One woman on the combo in the study suffered a fatal blood clot. The only other common, serious side effect was diarrhea, which plagued 7 to 8 percent of each group. Herceptin costs about $10,000 a month; Tykerb, $5,000 to $6,000.
Stephanie Will gets the drugs for free from the U.S. Army at Fort Bragg, N.C., where her husband is based. She was only 30 years old and nursing her third child when her cancer was found in 2003. She received the combo treatment as part of the study.
"It's been three years and four months, and it's been stable," Will said of her cancer. The combo has been easy to take compared to other treatments, she said. "It's allowed me to live my life pretty normally."
Dr. Eric Winer, breast cancer chief at the Dana-Farber Cancer Center in Boston, said several studies now show that Herceptin still helps women even when their cancers seem to be getting worse.
"Herceptin is like a big roadblock on a superhighway.
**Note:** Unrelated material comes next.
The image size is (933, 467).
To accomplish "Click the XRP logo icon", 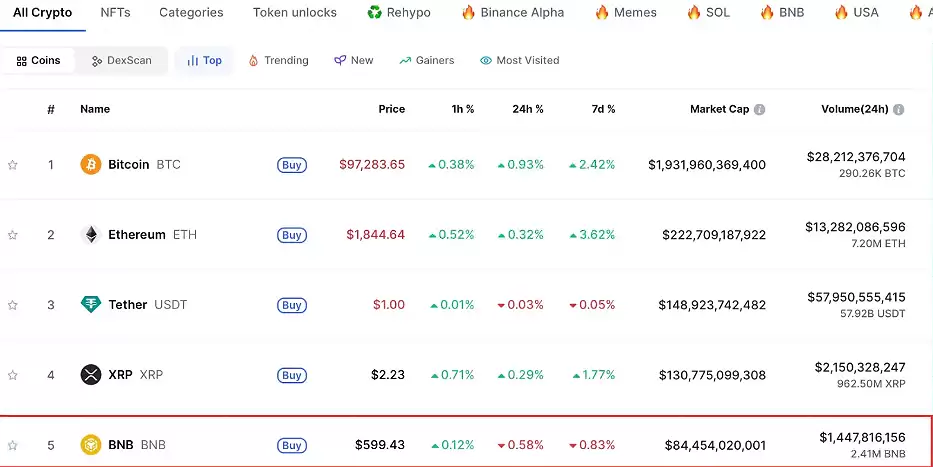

Eventually the cancer finds a way around it by taking an off ramp. But it's much less efficient to take that off ramp, so Herceptin is still having some influence on that cancer," said Winer, who, like Litton, has no financial ties to any drugmakers.
"Herceptin is a drug that keeps on giving," he said.
Not so for Avastin, which works by crimping a tumor's blood supply. The federal Food and Drug Administration approved its use in women whose cancers had spread beyond the breast over the objections of FDA advisers who wanted more evidence of benefit for these patients.
Now, two big international studies show that Avastin modestly delayed the time breast cancer took to worsen, but had no effect on overall survival:
—A 684-patient study of Avastin with chemotherapy as a second-try treatment for women whose cancers do not respond to Herceptin.
—A 736-patient study of Avastin plus Taxotere or a dummy drug as first-time treatment for cancers that had recurred or spread beyond the breast.
Avastin also is approved to treat certain lung, brain and colon cancers, and the new studies have no bearing on its use in those patients.
The cancer conference is sponsored by the American Association for Cancer Research, Baylor College of Medicine and the UT Health Science Center.